Let’s start thinking about water!

Winter storm Uri and temporary drought relief in the western climate divisions of Texas

While winter storm Uri was a horrific event (that we [and your children] will be paying for over decades), there are, it seems, some upsides. Veettil and others show that Uri decreased drought conditions in the Texas High Plains and Trans-Pecos Texas. Heading into Uri, Texas was experiencing a drought. Uri’s precipitation (albeit sleet, snow, and graupel) increased soil moisture (a good thing) but lowered values for the normalized difference vegetation index (a bad thing). While soil moisture ended up in a better place, there was still at least $600 million in losses to crops and livestock from the storm. On the other hand, the freezing temperatures acted as an insecticide and, for the High Plains, decreased drought conditions and saved the winter wheat crop. During Uri, as the snows melted, soil moisture increased in the root zone to 30 millimeters in most central and east Texas counties.

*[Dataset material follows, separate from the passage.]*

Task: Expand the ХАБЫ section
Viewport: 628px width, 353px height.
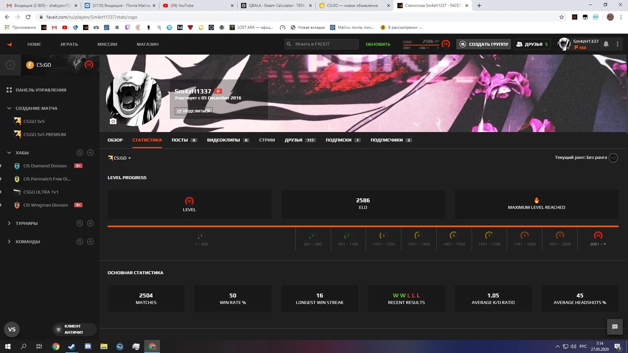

Assessing the impacts of projected climate changes on maize (Zea mays) productivity using crop models and climate scenario simulation

Continuing with an accidental theme here: While climate change will challenge us in many ways, it’s not all sour grapes. Plants “breathe” carbon dioxide, so more of it is a good thing from a plant’s perspective, in that it promotes greater plant growth and greater productivity. With melting glaciers and warming temperatures, there’s more water in the water cycle. If you and your plants happen to be in an area where the climate is getting wetter, you (and your plants) might welcome the change.

Along those lines, Yang and others investigated how projected climate change (using Representative Concentration Pathway 8.5 at 2041–2065) might affect dryland corn production in Burleson County. They found that the positive effects of increased carbon dioxide on plant growth offset the negative effects of increased temperatures, reduced and erratic rainfall, and reduced soil moisture. The mean precipitation productivity (produced crop per are per amount of rainfall) increased by 9.2% to 36.5% due to climate change. However, mean grain yield ranged from a 35% reduction to a 20% increase depending on the climate model.

Grumpy side note: My latest pet peeve is the use of Representative Concentration Pathway 8.5, which is the most damning pathway and is thought by almost all to be highly unlikely. Pathway 8.5 is dramatic, so it amplifies results. But it is also not realistic given the current pathway we are on today. So there’s that.

Comparative water qualities and blending in the Ogallala and Dockum Aquifers in Texas

And why not? Here’s another making-lemonade-out-of-lemons paper. As we slowly drain the Ogallala Aquifer, some folks are looking for alternative supplies in a place where there aren’t many choices. Howell notes that the deeper Dockum Aquifer is co-located with the Ogallala but often has poorer water quality. He asks the question: Could Dockum water be mixed with depleting Ogallala water to further stretch supplies from the Ogallala? To assess this, he pulled available water-quality information on the two aquifers and then modeled different amounts of mixing of the two waters for irrigation. Howell found that water quality varied considerably in the Dockum and that there is water-quality risk to irrigation no matter the blend between the two aquifers. However, a farmer could quantify and manage their risk level (and hence the blend) when irrigating, especially when facing the risk of not having enough water from the Ogallala.